Final answer:
The algebraic property of equality used when stating that if 6 = 60, then 1 = 10, is the Division Property of Equality. This property allows division of both sides of an equation by the same non-zero number while maintaining the truth of the equation.
Step-by-step explanation:
The question asks to identify the algebraic property of equality that is being used when we infer that if 6 = 60, then 1 = 10. Looking at the given statement, the correct algebraic property is the Division Property of Equality, which states that if we divide both sides of an equation by the same non-zero number, the equality remains true. Applying this property to the equation 6 = 60, we can divide both sides by 6, which gives us 1 = 10 after applying the property correctly.

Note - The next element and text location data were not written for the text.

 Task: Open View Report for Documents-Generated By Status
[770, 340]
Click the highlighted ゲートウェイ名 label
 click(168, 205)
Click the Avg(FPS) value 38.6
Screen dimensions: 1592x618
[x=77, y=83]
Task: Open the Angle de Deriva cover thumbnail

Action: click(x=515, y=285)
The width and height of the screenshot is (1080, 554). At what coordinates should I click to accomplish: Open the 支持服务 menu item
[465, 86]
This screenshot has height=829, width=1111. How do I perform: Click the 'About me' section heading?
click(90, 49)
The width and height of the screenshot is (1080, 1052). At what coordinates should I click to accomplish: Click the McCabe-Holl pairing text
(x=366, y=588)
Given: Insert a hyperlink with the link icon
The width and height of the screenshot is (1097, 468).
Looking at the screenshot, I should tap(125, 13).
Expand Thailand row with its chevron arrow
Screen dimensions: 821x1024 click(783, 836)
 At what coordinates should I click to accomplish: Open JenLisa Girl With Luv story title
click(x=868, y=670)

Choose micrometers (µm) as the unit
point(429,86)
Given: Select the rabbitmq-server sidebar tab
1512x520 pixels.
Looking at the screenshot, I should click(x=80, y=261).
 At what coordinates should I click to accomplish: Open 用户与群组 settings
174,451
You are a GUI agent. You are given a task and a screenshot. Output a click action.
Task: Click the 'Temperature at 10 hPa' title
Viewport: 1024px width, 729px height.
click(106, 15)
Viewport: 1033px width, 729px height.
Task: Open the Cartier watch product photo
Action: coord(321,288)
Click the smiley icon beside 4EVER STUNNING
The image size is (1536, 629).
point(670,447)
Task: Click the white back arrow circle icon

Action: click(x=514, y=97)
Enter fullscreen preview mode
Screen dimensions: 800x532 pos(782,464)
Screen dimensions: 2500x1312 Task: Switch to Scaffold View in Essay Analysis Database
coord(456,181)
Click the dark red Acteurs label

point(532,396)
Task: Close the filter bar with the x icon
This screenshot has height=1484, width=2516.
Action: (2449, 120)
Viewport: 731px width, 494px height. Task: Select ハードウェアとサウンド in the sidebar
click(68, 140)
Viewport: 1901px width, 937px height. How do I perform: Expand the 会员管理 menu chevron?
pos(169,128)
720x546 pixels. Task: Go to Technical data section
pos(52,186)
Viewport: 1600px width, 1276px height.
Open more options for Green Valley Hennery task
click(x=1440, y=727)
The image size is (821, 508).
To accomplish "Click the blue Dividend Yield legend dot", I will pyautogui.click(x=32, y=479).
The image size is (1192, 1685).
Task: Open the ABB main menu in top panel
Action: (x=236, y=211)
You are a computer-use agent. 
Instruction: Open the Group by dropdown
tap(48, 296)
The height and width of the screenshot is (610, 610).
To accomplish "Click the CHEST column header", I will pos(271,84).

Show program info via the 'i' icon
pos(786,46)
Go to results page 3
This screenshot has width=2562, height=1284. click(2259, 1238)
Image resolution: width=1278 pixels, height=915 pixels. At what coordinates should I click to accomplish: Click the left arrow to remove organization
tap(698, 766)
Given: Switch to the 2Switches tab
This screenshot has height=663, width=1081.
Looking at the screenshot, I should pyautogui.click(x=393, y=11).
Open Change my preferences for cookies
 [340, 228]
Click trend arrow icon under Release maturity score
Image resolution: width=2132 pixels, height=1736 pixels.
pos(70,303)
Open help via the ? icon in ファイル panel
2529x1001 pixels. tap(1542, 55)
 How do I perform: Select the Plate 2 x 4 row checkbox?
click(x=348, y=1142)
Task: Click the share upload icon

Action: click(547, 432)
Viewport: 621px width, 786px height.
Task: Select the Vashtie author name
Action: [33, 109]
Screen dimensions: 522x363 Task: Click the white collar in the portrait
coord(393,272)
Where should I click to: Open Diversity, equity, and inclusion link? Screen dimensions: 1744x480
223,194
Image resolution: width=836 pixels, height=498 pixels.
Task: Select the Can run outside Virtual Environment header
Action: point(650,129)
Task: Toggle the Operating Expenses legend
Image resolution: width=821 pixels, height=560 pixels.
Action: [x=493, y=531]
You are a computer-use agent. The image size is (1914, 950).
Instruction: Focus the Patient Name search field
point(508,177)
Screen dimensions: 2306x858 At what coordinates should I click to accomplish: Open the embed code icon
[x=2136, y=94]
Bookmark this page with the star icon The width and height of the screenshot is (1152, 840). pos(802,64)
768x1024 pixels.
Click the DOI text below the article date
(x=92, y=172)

Let us consider the equation step-by-step:
- We start with the given equation: 6 = 60.
- To find the value that corresponds to 1, we divide both sides of the equation by 6.
- Dividing both sides by 6 gives us: \(\frac{6}{6} = \frac{60}{6}\)
- Perform the division: 1 = 10.
This shows that the Division Property of Equality is used to maintain the balance in the equation and allows us to find that if 6 = 60, then 1 = 10. None of the other options (Substitution, Transitive, or Additive Property of Equality) describe this operation.
Thermodynamics is not directly related to this question, but it is interesting to note that the concept of equality and balance is a common theme in both algebra and physics. In thermodynamics, principles like the conservation of energy or the transitive property of thermal equilibrium ensure that there is a balance in the transfer of energy and heat.